# [Challenge]
Copy every one of the rows below character for character, with no changes to any line.

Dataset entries
BEGIN

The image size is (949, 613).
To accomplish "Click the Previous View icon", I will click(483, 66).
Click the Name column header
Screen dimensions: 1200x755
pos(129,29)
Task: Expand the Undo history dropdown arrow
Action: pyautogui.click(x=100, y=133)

END

# [Expected answer]
The image size is (949, 613).
To accomplish "Click the Previous View icon", I will click(483, 66).
Click the Name column header
Screen dimensions: 1200x755
pos(129,29)
Task: Expand the Undo history dropdown arrow
Action: pyautogui.click(x=100, y=133)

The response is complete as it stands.